Sotatercept alleviated anemia burden in low-risk myelodysplastic syndrome

SAN FRANCISCO — Treatment with sotatercept was associated with erythroid hematologic improvement and a reduction in red blood cell transfusion burden in anemic patients with lower-risk myelodysplastic syndrome, according to study results.
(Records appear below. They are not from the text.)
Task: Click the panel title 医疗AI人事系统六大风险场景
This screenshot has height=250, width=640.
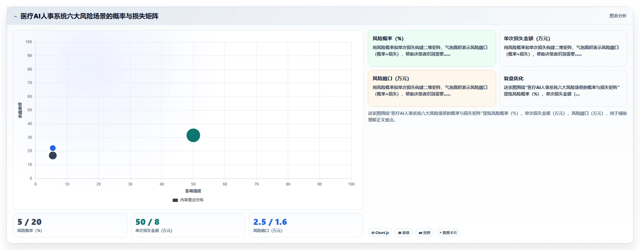Action: (89, 16)
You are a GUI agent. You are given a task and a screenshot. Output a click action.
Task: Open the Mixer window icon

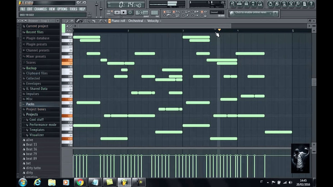click(259, 4)
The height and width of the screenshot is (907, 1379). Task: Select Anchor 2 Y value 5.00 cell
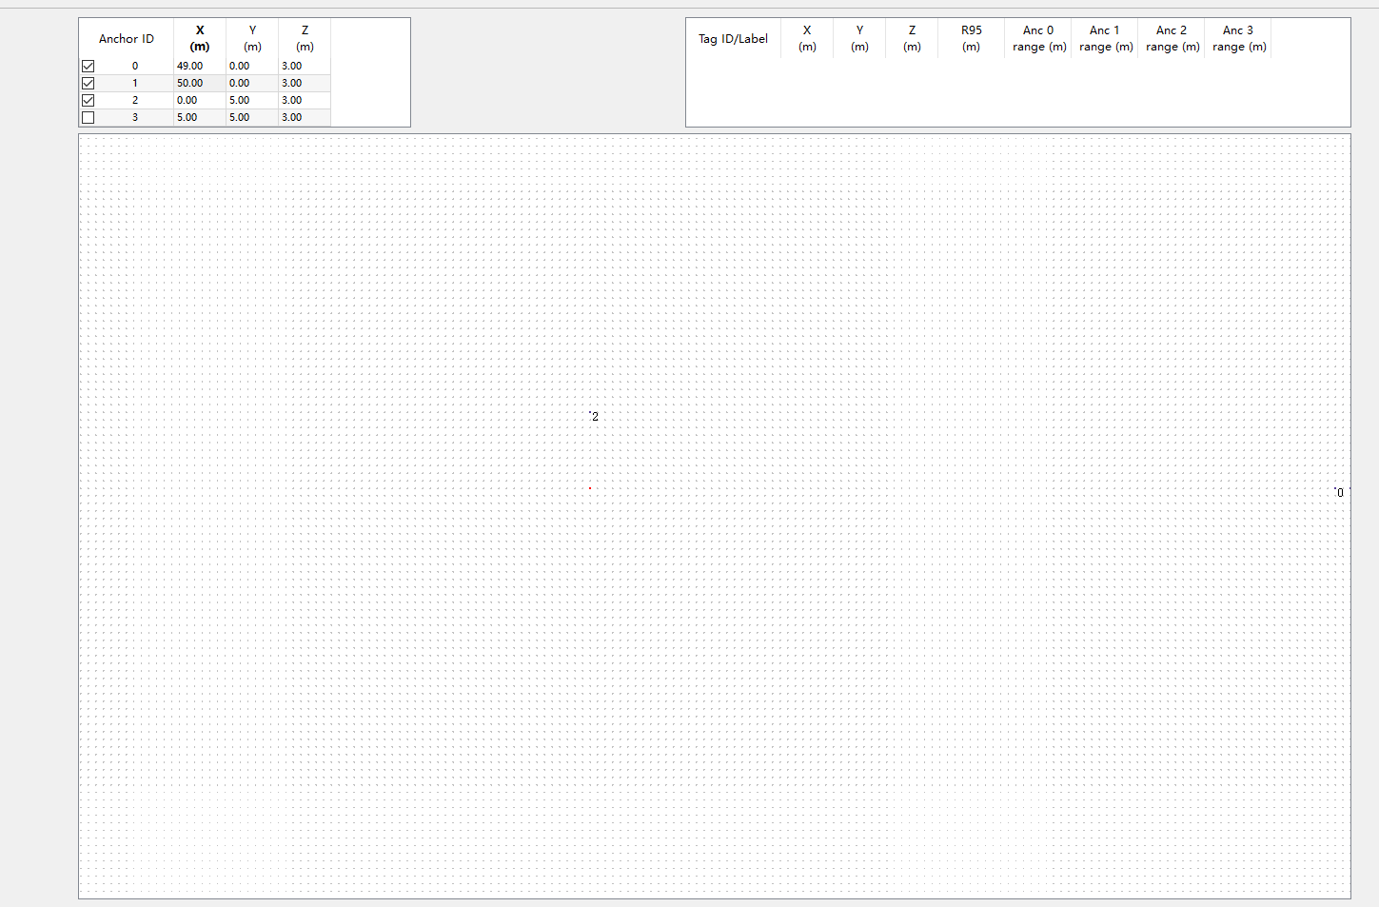[251, 101]

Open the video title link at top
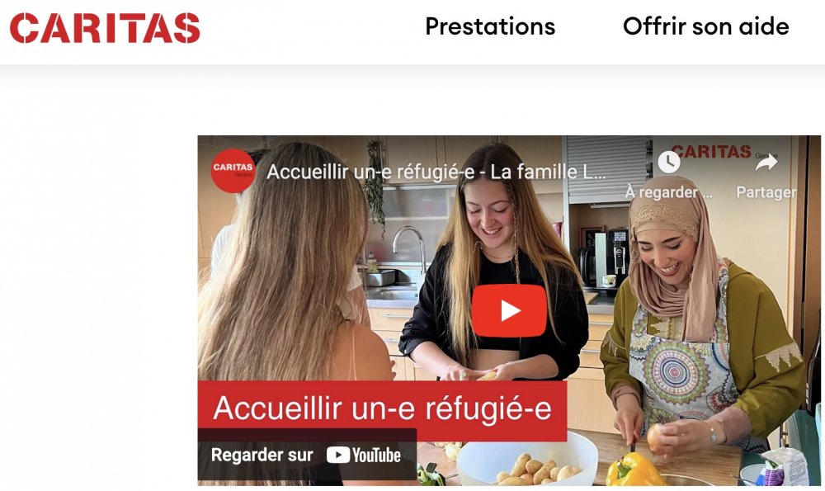[436, 172]
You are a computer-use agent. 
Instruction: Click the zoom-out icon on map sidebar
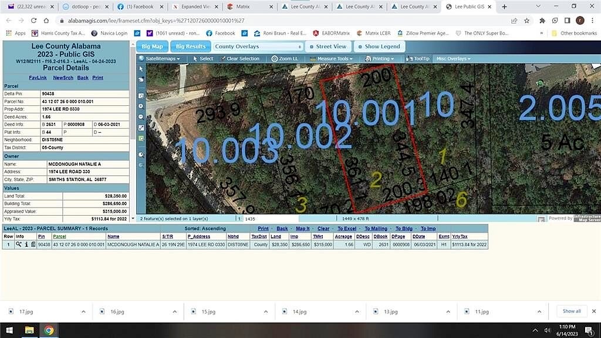[141, 116]
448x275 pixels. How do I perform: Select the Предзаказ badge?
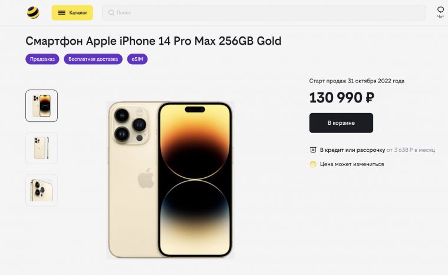point(42,59)
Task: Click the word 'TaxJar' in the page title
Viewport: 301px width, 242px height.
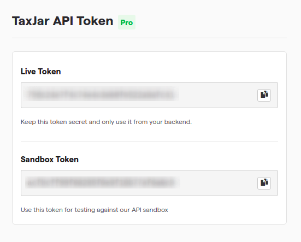Action: tap(31, 21)
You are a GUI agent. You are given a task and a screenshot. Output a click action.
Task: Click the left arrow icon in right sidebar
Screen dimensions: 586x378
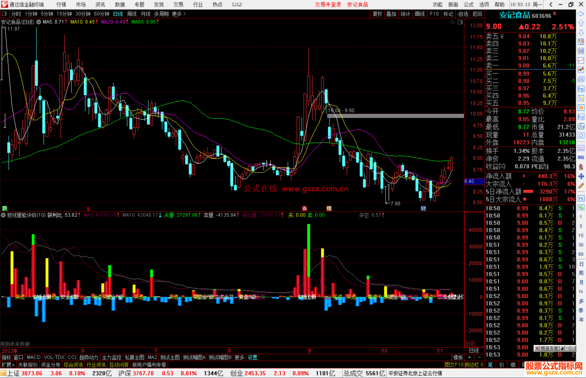pyautogui.click(x=581, y=14)
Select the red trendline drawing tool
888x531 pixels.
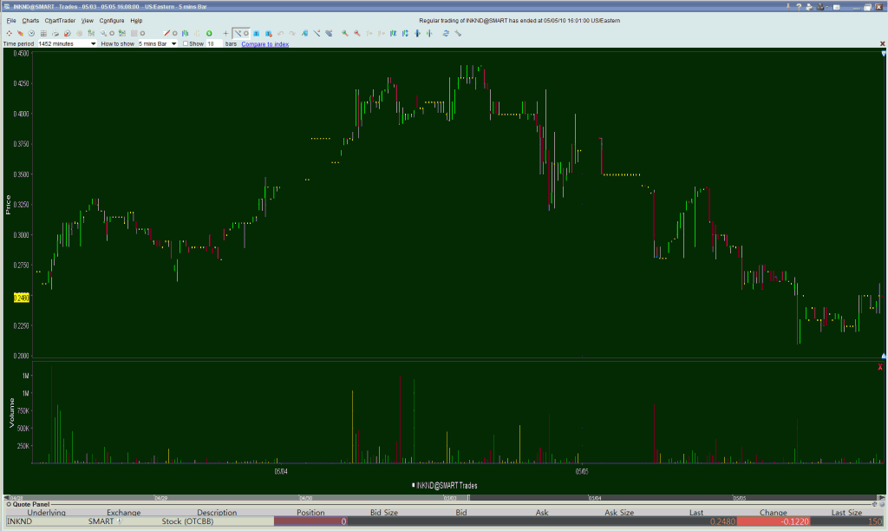(x=167, y=33)
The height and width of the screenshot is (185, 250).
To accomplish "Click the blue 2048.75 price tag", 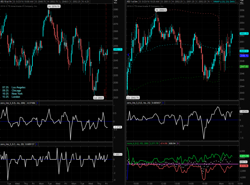I will [244, 56].
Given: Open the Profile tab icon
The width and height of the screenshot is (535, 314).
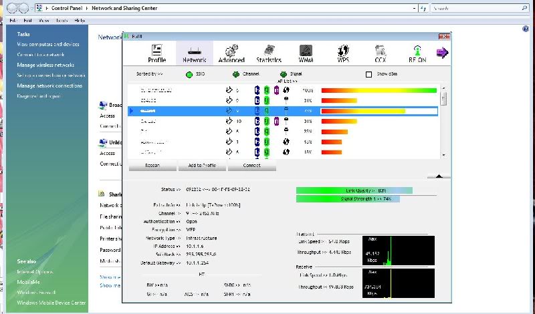Looking at the screenshot, I should [156, 53].
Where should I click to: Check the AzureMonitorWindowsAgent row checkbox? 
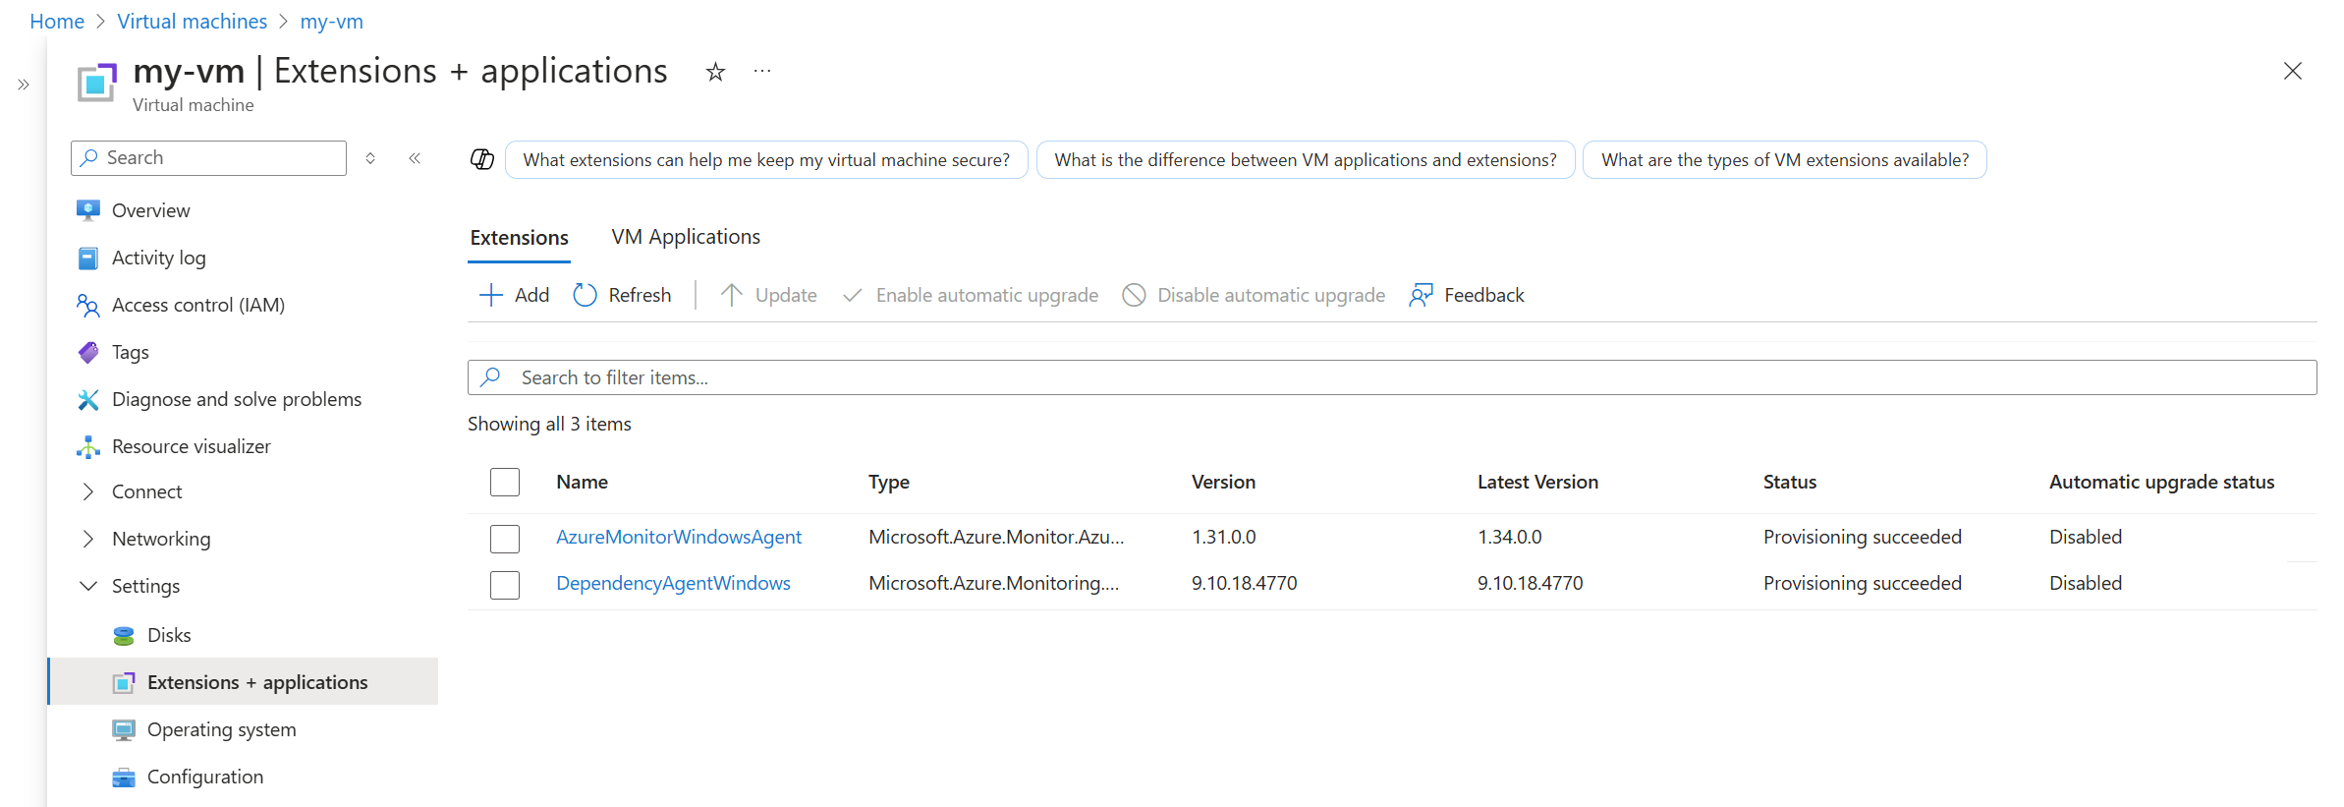504,538
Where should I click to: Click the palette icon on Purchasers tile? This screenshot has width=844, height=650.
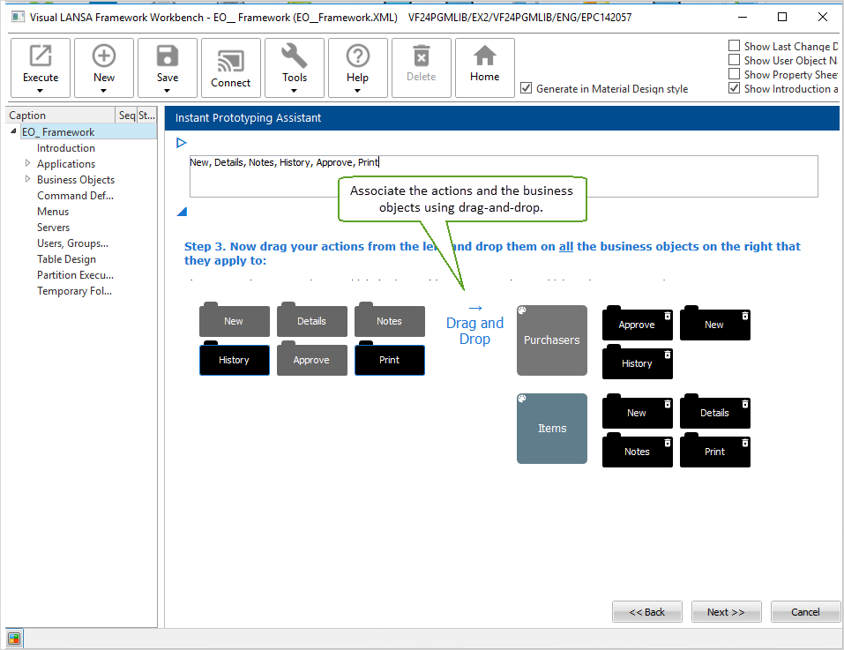click(x=522, y=311)
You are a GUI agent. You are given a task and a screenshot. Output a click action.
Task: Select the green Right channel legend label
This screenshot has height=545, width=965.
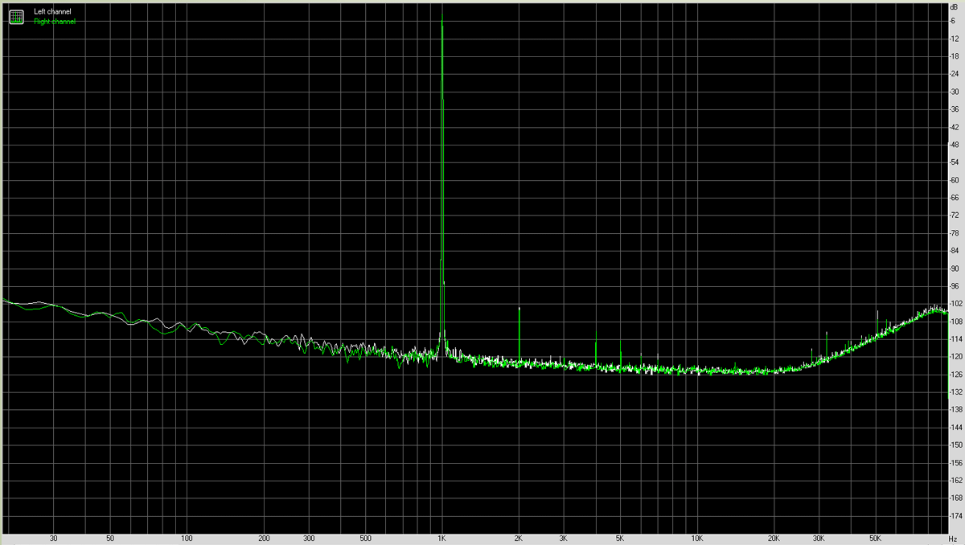(54, 22)
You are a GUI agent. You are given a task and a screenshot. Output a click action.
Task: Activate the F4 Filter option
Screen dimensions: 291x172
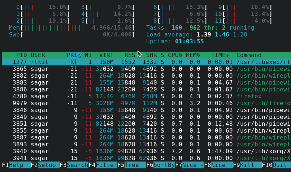pyautogui.click(x=106, y=165)
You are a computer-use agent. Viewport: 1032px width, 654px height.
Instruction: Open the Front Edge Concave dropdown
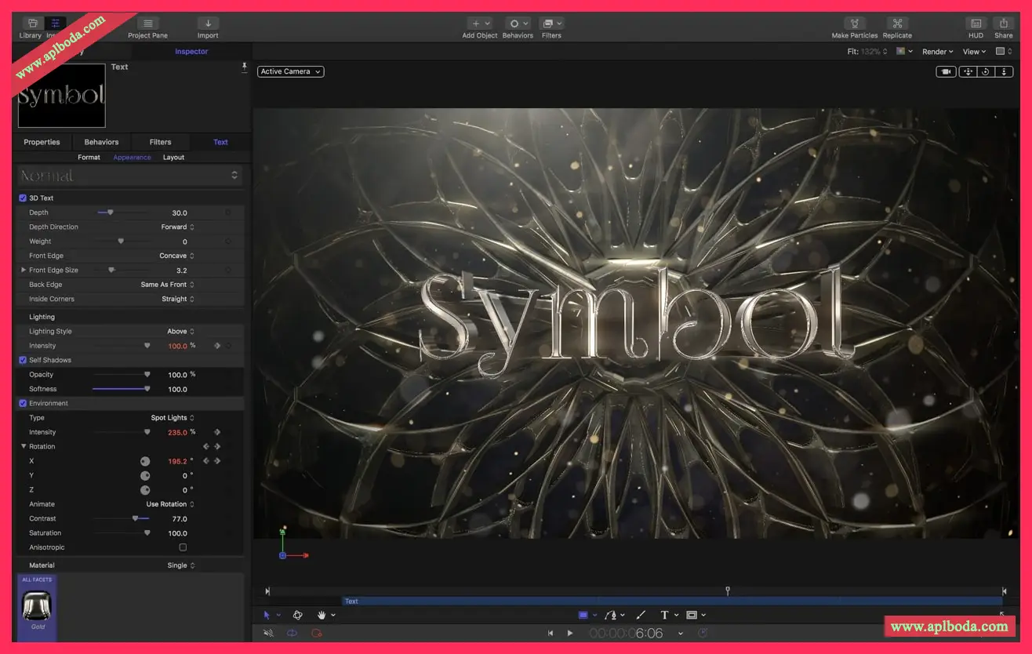176,256
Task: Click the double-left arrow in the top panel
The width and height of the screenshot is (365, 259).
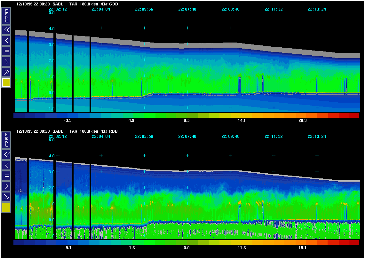Action: 6,30
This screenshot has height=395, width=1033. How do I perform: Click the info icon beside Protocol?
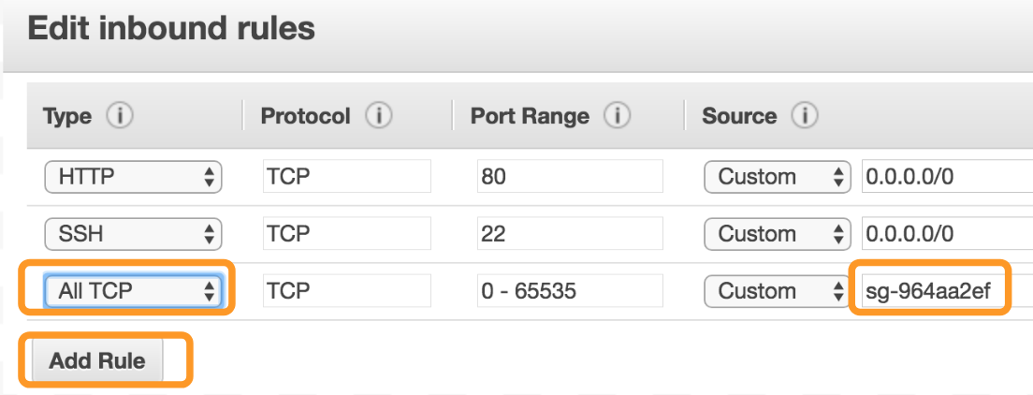click(378, 117)
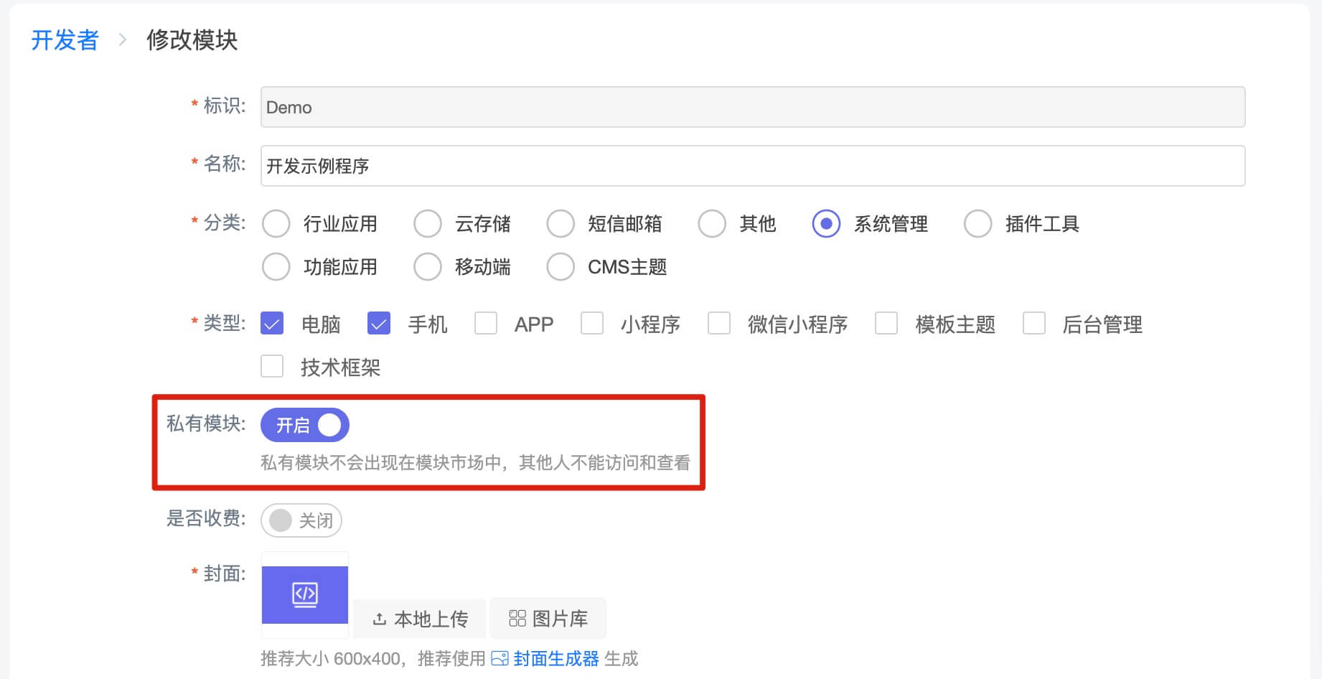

Perspective from Alan Lichtin, MD

“Anemia is a common complication of myelodysplastic syndrome, one of the most common blood cancers in elderly patients,” Rami S. Komrokji, MD, of the department of malignant hematology at the H. Lee Moffitt Cancer Center and Research Institute, said during a press briefing. “Around 90% of the patients are anemic, and 60% to 70% will become transfusion dependent. Treatment of anemia, especially in lower-risk myelodysplastic syndrome, remains an unmet medical need and challenge. There are currently limited options available or approved for treatment.”

Rami S. Komrokji

Komrokji and colleagues sought to determine a safely tolerated dose of sotatercept (ACE-011; Acceleron, Celgene) for erythroid hematological improvement in patients with myelodysplastic syndrome-associated anemia.

The analysis included 54 patients with International Prognostic Scoring System-defined low- or intermediate-1 risk for myelodysplastic syndrome or nonproliferative chronic myelomonocytic leukemia (median age, 71 years). Patients’ median time from diagnosis was 4 years (range, 0-31), and 70% of the patients were male.

All patients had anemia with hemoglobin levels ≤9 g/dL and 94% of patients had not responded with or had lost their response to erythropoiesis-stimulating agents.

Patients received a median of six (range, 0-18) red blood cell unit transfusions in the 8 weeks before study enrollment. Forty-five patients had a high transfusion burden, defined by the receipt of four or more transfusions in the 8 previous weeks.

Researchers assigned patients 0.1-mg/kg (n=7), 0.3-mg/kg (n=6), 0.5-mg/kg (n=21) or 1-mg/kg (n=20) doses of sotatercept subcutaneously once every 3 weeks.

Efficacy data were available from 53 patients. Of them, 24 (45%) achieved erythroid hematological improvement.

Nineteen of 44 patients who had a high transfusion burden responded with a reduction of four or more transfusions during 8 weeks. Five patients achieved transfusion independence, and the duration of transfusion independence ranged from 62 to 345 or more days.

Five of nine patients with a low transfusion burden experienced hemoglobin increases ≥1.5 g/dL for 8 or more weeks and achieved transfusion independence. Sixty-seven percent of these patients received the 1-mg/kg dose, and 33% received the 0.5-mg/kg dose.

Researchers noted patients with baseline thrombocytopenia demonstrated platelet increases, and patients with baseline neutropenia experienced increased neutrophil levels.

Twenty patients experienced at least one adverse event, the most common of which were fatigue (11%), headache (9.3%), decreased appetite and nausea (both 7.4%).

Thirty-five patients discontinued sotatercept treatment, 28 of whom discontinued due to a lack of treatment effect. One patient each discontinued due to treatment-related grade 2 hemolytic anemia, grade 3 hypertension and grade 2 muscular weakness.

“Sotatercept showed promising evidence of clinical activity in this cohort of lower-risk myelodysplastic syndrome patients who were anemic and refractory to erythropoiesis-stimulating agents with a challenging and unmet need for treatment,” Komrokji said. “Further exploration of higher sotatercept doses and longer-term treatment is planned and ongoing.”

For more information:

Komrokji RS. Abstract #3251. Presented at: ASH Annual Meeting and Exposition; Dec. 6-9, 2014; San Francisco.

Disclosure: Komrokji reports a consulting relationship with Celgene. Other researchers report consultant/advisory, employment and board of director roles with; research funding from; and equity ownership in Acceleron Pharma, Amgen, Boehringer-Ingelheim, Celgene, Novartis and US Oncology.

Perspective

Alan Lichtin, MD

There is so much interplay of the different regulators in erythropoiesis that this study might shed some light on this area. Any improvements in hemoglobin that we see in this patient population, whether they have thalassemia or myelodysplastic syndrome, is wonderful. But, it’s too early to say whether this study is going to be a home run.
The complexity of how erythropoiesis occurs has to be weighed into the decision-making on how to treat one patient vs. another. For example, if you have a patient with chronic myelomonocytic leukemia or myelodysplasia, they may have some other mutation in some other regulatory pathway and, thus, they may or may not respond how you would expect them to. If you tug at one end of the black box, there could be effects at the other end of the black box. Improvement in hemoglobin or a reduction in transfusion may be wonderful endpoints, but you don’t know whether the agent you gave acted the way you expected because of the possibility of interplay between other regulators.

Alan Lichtin, MD

Cleveland Clinic

Disclosures: Lichtin reports no relevant financial disclosures.